▸ **Exercise objective**
Print the lines that run from the line with "Copy the version using the clipboard icon" to the line with "Given: Create an", keeping both end lines, exactly as they appear in the entries below, and nothing else.

[Stored data entries]
────────────────────────────────────────
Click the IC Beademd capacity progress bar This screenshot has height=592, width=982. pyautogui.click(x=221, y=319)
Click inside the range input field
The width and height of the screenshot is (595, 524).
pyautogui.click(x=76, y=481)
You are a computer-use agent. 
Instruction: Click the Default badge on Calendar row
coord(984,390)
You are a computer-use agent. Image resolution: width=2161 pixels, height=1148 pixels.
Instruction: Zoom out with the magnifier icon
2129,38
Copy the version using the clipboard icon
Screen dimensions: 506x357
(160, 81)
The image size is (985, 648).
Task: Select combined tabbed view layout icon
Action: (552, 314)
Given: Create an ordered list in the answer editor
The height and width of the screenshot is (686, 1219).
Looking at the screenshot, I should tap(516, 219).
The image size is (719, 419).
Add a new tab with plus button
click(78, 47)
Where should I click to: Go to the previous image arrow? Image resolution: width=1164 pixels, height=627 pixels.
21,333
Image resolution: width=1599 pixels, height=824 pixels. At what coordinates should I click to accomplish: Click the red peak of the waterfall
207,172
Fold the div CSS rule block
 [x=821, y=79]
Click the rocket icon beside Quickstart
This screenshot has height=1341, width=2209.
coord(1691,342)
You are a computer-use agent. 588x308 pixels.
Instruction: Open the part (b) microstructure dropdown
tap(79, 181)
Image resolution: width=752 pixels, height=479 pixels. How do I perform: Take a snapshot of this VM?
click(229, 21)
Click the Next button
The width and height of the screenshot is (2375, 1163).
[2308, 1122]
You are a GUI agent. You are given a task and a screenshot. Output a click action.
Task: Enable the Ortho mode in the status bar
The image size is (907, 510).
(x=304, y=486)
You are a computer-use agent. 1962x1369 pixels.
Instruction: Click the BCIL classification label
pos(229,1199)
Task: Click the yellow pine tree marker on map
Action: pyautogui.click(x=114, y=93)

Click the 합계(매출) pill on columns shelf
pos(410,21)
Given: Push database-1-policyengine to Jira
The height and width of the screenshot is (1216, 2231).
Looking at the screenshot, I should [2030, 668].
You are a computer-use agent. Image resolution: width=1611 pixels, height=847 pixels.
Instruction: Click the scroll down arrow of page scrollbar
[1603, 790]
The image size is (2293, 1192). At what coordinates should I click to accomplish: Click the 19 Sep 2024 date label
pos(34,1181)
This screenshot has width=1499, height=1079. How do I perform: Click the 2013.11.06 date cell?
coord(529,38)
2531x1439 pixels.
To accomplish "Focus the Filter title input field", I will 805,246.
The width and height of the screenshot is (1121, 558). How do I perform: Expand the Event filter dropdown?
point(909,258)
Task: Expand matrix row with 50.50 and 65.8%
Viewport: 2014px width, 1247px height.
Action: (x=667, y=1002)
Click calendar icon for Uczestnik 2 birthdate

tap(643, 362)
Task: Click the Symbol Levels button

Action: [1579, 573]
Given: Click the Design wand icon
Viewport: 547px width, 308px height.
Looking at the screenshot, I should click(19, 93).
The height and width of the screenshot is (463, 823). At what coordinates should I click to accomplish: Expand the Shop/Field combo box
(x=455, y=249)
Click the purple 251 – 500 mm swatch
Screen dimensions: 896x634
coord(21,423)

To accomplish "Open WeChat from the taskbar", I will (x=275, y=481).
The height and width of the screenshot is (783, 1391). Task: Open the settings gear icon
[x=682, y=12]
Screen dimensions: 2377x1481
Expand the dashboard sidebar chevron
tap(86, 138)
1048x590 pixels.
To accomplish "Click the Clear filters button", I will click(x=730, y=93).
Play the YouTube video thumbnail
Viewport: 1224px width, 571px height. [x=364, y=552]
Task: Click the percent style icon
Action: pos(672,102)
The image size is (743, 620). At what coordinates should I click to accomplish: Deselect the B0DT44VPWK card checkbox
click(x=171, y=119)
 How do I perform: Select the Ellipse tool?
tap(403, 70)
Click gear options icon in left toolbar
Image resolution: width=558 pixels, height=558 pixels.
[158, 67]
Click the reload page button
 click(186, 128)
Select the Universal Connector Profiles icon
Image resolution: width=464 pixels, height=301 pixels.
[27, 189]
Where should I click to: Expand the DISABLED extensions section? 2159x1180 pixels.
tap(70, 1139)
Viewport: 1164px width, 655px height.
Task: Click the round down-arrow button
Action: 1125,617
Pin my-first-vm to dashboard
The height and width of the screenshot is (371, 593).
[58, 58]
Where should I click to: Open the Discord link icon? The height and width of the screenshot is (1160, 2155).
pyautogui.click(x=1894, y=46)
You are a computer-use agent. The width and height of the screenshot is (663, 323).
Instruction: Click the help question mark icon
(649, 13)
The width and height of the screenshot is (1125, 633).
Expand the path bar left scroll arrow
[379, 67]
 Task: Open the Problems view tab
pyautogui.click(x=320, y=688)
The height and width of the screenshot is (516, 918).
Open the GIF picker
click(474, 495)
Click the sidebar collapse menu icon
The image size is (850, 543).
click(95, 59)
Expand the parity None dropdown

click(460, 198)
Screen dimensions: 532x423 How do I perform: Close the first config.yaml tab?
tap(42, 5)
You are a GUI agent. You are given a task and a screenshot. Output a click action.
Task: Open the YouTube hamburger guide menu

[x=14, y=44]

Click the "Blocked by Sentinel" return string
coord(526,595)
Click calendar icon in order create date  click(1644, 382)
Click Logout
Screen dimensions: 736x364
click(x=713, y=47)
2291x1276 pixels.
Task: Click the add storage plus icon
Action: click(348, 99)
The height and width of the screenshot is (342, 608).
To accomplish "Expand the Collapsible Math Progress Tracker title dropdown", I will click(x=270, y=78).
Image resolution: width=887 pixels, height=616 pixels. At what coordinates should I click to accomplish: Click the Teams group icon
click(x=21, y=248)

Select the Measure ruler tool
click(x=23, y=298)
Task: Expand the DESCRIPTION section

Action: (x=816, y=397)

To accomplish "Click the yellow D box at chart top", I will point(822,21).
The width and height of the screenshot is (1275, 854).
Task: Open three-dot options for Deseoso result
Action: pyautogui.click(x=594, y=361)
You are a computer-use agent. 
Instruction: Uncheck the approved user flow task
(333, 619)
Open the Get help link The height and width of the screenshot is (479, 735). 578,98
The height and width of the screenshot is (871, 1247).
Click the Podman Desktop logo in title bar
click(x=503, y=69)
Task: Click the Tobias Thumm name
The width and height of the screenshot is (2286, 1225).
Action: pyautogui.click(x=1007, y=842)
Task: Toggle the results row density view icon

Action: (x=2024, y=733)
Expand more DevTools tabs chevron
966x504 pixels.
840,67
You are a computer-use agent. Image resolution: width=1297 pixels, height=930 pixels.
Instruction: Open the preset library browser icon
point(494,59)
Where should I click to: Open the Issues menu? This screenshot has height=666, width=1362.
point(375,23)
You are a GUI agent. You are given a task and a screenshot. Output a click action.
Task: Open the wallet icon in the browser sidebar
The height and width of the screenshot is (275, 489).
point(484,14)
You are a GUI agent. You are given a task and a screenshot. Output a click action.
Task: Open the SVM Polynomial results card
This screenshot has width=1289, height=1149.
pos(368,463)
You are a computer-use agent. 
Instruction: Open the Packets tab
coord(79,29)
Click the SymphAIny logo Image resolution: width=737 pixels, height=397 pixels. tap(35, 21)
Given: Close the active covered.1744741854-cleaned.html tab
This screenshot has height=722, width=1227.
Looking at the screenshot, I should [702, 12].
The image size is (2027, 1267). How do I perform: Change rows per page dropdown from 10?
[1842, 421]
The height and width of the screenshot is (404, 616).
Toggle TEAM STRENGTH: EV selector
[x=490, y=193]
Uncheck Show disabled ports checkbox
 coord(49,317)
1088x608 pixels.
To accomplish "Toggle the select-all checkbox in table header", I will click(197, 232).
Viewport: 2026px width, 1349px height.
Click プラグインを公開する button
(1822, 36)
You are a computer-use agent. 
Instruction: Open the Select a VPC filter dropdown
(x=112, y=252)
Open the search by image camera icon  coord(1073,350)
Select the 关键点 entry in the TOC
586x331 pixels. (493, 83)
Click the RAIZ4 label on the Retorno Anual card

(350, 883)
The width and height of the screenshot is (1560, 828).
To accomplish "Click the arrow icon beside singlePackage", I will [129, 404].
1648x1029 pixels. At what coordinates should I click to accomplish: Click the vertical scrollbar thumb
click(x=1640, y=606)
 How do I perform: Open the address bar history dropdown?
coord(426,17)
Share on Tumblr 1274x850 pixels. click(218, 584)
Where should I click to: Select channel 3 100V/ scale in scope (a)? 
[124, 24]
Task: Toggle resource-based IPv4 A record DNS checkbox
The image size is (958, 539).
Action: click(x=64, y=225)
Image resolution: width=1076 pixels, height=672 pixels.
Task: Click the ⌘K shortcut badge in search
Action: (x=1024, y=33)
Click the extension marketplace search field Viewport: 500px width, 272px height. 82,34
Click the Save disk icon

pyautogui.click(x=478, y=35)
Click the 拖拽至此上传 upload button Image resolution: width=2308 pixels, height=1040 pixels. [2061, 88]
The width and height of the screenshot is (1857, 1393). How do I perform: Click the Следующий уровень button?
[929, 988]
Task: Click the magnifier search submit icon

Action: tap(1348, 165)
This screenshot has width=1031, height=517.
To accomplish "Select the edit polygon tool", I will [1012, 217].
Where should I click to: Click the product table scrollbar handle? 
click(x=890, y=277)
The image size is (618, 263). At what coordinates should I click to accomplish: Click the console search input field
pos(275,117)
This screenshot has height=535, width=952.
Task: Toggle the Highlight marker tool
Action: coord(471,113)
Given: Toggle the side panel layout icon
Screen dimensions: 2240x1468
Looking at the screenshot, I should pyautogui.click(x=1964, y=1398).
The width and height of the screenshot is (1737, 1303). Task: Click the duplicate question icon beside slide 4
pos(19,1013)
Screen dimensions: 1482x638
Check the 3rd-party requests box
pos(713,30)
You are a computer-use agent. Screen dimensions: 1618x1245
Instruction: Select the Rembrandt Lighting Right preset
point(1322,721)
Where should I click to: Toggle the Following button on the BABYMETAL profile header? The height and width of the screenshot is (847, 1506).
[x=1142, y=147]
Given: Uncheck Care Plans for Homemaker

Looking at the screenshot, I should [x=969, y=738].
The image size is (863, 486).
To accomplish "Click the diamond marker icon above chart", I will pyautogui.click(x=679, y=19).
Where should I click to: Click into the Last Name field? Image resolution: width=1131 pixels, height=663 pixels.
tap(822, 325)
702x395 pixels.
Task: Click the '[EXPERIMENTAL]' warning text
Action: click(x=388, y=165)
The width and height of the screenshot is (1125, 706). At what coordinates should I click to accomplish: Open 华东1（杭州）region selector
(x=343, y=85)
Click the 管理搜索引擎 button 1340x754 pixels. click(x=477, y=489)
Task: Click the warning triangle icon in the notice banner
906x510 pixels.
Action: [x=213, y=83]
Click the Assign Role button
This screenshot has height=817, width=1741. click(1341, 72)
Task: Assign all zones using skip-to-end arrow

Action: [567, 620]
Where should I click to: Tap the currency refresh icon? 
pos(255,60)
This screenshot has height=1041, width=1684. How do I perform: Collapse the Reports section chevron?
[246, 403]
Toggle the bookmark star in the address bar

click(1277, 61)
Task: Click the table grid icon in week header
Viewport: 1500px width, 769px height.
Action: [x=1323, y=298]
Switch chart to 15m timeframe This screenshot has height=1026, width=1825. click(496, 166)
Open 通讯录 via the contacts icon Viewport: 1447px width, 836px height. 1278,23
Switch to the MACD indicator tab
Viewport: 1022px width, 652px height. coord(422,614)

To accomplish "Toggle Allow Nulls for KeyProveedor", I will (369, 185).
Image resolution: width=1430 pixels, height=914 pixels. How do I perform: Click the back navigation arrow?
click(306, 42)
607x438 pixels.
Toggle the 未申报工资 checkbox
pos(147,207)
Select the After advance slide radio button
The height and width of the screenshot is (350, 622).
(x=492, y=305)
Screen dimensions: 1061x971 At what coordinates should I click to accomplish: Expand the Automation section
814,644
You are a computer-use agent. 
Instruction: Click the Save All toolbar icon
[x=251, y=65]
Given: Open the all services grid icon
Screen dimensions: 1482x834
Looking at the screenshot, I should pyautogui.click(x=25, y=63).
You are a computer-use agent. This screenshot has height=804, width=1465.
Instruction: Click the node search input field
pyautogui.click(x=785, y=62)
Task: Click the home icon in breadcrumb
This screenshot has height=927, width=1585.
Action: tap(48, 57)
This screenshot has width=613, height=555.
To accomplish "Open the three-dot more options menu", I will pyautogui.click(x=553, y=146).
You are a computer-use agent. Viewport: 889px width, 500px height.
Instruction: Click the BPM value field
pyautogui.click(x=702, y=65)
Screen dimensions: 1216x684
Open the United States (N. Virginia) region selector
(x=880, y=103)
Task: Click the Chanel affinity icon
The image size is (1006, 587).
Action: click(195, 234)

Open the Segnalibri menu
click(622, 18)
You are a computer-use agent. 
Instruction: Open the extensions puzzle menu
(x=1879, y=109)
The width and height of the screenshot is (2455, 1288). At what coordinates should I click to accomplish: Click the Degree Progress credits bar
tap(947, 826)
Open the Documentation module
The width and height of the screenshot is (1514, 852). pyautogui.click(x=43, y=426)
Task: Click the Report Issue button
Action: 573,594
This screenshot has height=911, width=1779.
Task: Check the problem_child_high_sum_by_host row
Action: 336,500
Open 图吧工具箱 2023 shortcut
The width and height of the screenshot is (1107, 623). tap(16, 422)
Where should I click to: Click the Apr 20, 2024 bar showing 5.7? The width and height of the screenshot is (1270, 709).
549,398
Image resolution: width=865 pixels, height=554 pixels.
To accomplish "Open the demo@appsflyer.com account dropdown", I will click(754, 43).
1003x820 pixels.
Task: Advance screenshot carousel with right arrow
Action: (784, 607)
────────────────────────────────────────
▸ **Output of the exercise**
Copy the version using the clipboard icon
Screen dimensions: 506x357
(160, 81)
The image size is (985, 648).
Task: Select combined tabbed view layout icon
Action: (552, 314)
Given: Create an ordered list in the answer editor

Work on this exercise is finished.